Genome Informatics Laboratory • Nakamura Group Division of Cytogenetics • Kobayashi Group

Genetics is a powerful approach to discovery of the molecular mechanisms underlying biological phenomena. However, experiments for identification of mutations by classical genetics is a time-consuming and laborious process. Modern whole-genome sequencing, coupled with bioinformatics analysis, has enabled fast and cost-effective mutation identification. However, for many experimental researchers, bioinformatics analysis is still a difficult aspect of whole-genome sequencing. To address this issue, we developed a browser-accessible and easy-to-use bioinformatics tool called Mutation discovery (Mudi; http://naoii.nig.ac.jp/mudi_top.html). Users can run Mudi analysis with ‘one-click’ operation in a web browser after uploading genome resequencing data. Mudi simplifies analysis of whole-genome sequencing and thereby expands the possibilities for systematic forward-genetic approaches in various organisms.

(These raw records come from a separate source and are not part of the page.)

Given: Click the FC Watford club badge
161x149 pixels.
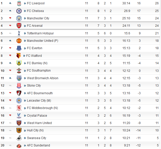Looking at the screenshot, I should point(19,56).
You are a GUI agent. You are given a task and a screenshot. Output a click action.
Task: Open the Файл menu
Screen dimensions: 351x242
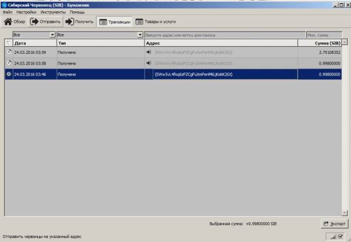[8, 12]
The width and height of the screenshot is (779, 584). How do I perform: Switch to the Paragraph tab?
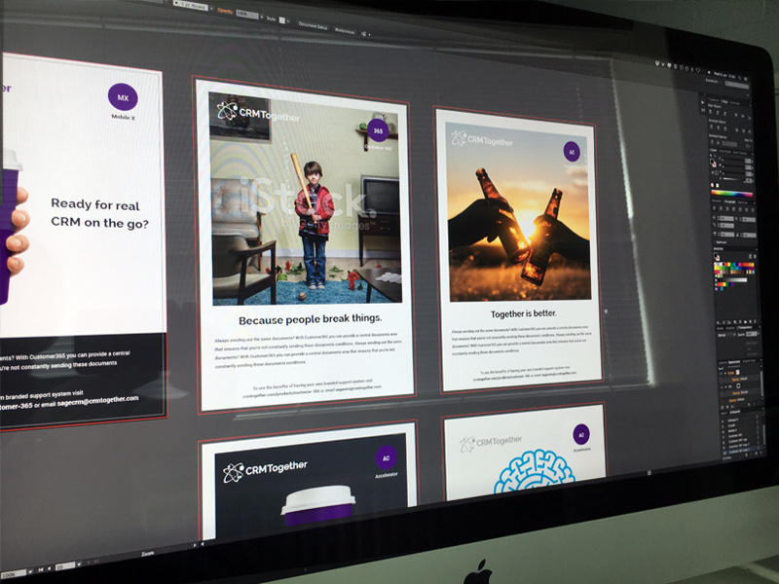[729, 201]
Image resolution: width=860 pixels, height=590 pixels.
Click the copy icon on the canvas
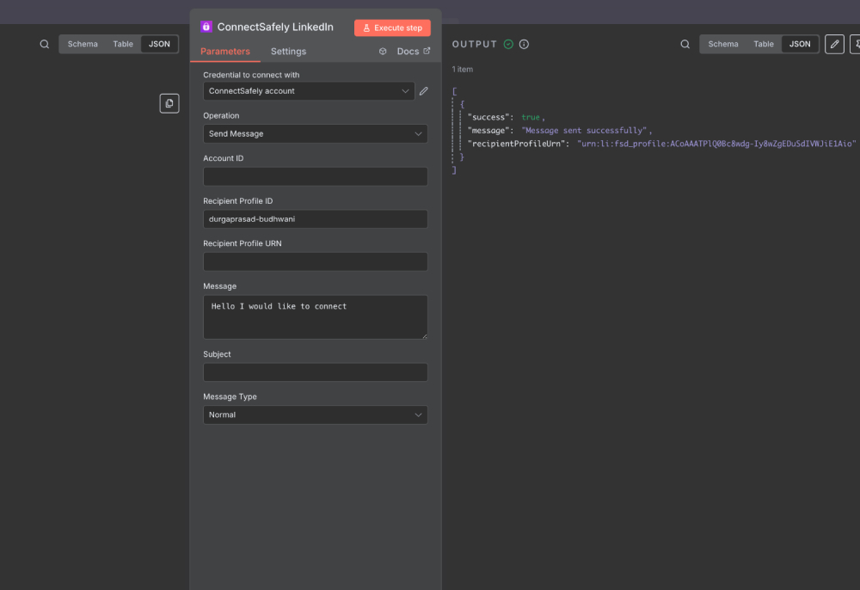pos(169,102)
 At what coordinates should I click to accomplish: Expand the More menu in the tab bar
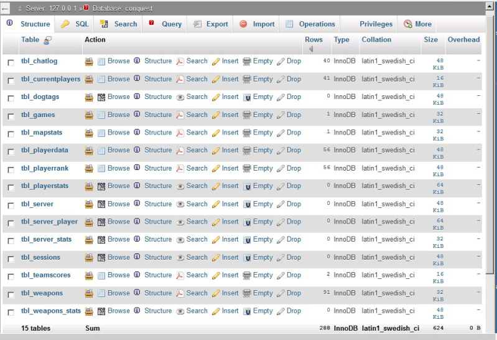[x=417, y=24]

Workflow of “Mudi” system. Genomic DNA is prepared from pooled mutants by pooled-linkage analysis. Mudi calls prioritized mutation candidates by bioinformatics analysis using genome-resequencing data.

Mouse Genomics Resource Laboratory (MGRL) • Koide Group

Genetic mapping using congenic strains is one of the most powerful methods available to show the existence of QTLs in the genomic regions substituted into recipient strains. In this case, genetic mapping can be conducted by making a series of congenic strains that cover genomic regions that partially overlap with the adjacent congenic strains. In the analysis of the phenotype using a series of congenic strains, however, the phenotype shows a variety of levels, which indicates the existence of multiple QTLs in the mapped chromosomal regions. These results show that the precise genetic mapping of fine QTLs is extremely difficult using current methods.

Dr. Tsuyoshi Koide’s group collaborated with Drs. Shogo Kato and Satoshi Kuriki in the Institute of Statistical Mathematics and established a new method for mapping multiple QTLs using data from a series of congenic strains by applying a regression model for the analysis of total home-cage activity in mice. The results of the analysis identified four significant QTLs in a 14.5 Mb genomic region. Among these, three have negative effects but one has a positive effect on total home-cage activity. In further analysis of recombinants obtained from the congenic strains, we confirmed the existence of the QTL that has a positive effect on the activity as well as another QTL that suppresses the effect of this positive QTL. These results clarify for the first time the association of a complex genetic mechanism in the QTL cluster on chromosome 6 with the regulation of home-cage activity.

This work was supported by the Research Organization of Information and Systems, Transdisciplinary Research Integration Center, JSPS KAKENHI (Grant Numbers 23650243 and 25116527), and Yamada Science Foundation.

A cluster of four QTLs for behavior segregated by new method using a statistical regression model. The data of genomic regions carried in the congenic strains as well as the data of home-cage activity exhibited by congenic strains are analyzed with regression model. The study revealed four QTLs which are clustered in a small genomic region.